In Thomas v. St. Joseph Health System, Case No. G059408 (4th Dist., Div. 3 Oct. 20, 2021) (unpublished), plaintiff doctor sued certain health care defendants in Orange County Superior Court for interference/unfair competition. Certain defendants gained a tentative ruling by which a motion to quash based on lack of personal jurisdiction was going to be set for a final hearing, based on the notion that the case belonged in Texas. (The lower court had allowed plaintiff to take jurisdictional-directed depositions in both California and Texas in order to oppose the motions to quash.) Before that hearing could be held, plaintiff filed a voluntary, without prejudice dismissal and later refiled the case in Texas. Defendants filed a costs memorandum, with the trial judge awarding $10,800 to defendants and denying a motion to strike/tax costs. Plaintiff appealed. The costs order was affirmed, in a 3-0 opinion authored by Orange County Superior Court Judge Linda Marks, sitting by assignment.
In a footnote, the 4/3 DCA panel observed that there is a split in authority on whether a costs order entered after a voluntary dismissal without prejudice is an appealable order. (Compare Gassner v. Stasa, 30 Cal.App.5th 346, 351-355 (2018) [is] with Monn Chong Loong Trading Corp. v. Superior Court, 218 Cal.App.4th 87, 92 (2013) [isn’t, but can be treated as a discretionary petition for writ of mandate].) The panel sided with Gassner, but also indicated it would have reviewed it under the mandate petition alternative.

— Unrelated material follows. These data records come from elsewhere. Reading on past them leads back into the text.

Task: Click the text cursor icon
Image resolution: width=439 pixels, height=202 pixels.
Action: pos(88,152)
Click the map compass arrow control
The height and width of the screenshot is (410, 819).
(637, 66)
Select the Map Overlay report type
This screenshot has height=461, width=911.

Plaintiff argued that defendants filed the costs memorandum 9 days too late based on the 15-day deadline, but that failed because no notice of entry of dismissal was served such that the longer 180-day rule applied.
Next, plaintiff contended that the pendency of the case in Texas meant that there was no prevailing party for costs purposes. Not so, said the appellate court. CCP § 1032(a)(4) allows costs to “a defendant in whose favor a dismissal is entered,” with a dictionary definition of “in favor of” supporting the position that defendants had prevailed notwithstanding the pendency of the Texas action. (The analysis likely would have been different if attorney’s fees were involved, but the result was different for costs.)

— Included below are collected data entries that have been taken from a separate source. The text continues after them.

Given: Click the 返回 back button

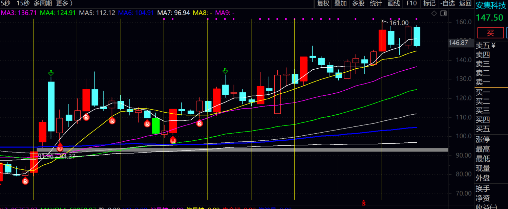Looking at the screenshot, I should pos(465,4).
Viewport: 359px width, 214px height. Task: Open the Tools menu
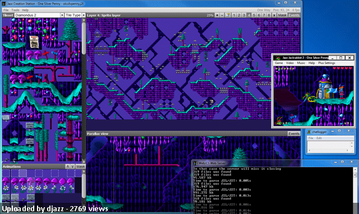point(15,10)
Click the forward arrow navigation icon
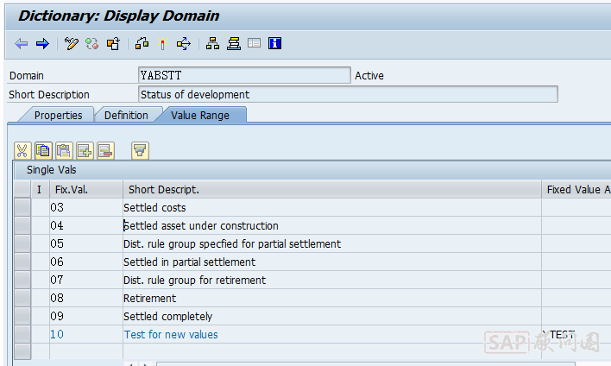The image size is (611, 366). 41,43
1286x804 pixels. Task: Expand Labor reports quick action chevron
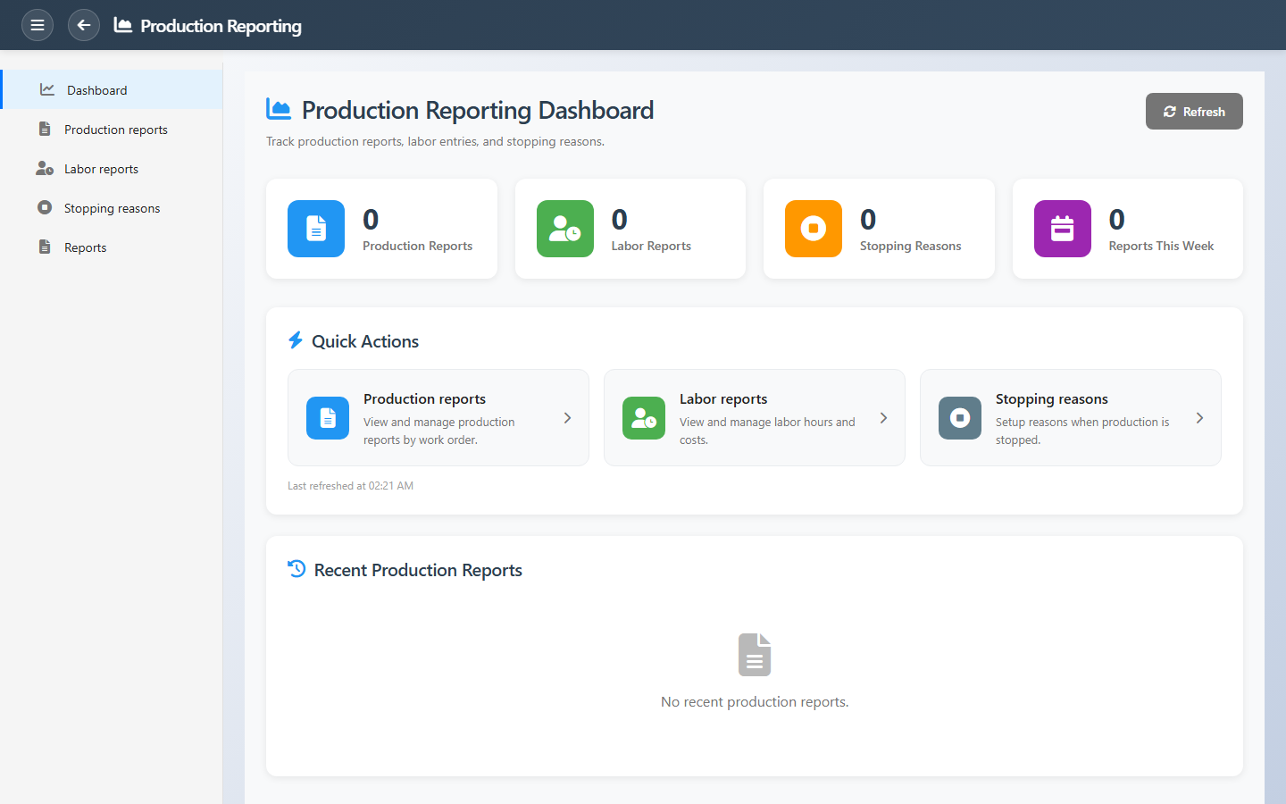pyautogui.click(x=883, y=418)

Plaintiff then suggested that defendant needed to file the customary Costs Worksheet, but the appellate court observed that the only initial required pleading is the costs memorandum itself (CRC, rule 3.1700(a)(1)), although it is a good idea to file the Worksheet.
The amount of costs, mainly for in-state and Texas travel deposition expenses by counsel, were reasonable, with the fact that plaintiff’s counsel’s travel costs were $450 less not altering the result—costs do not have to be the lowest possible for purposes of reasonableness. (Landwatch San Luis Obispo County v. Cambria Community Services Dist., 25 Cal.App.5th 638, 646 (2018).)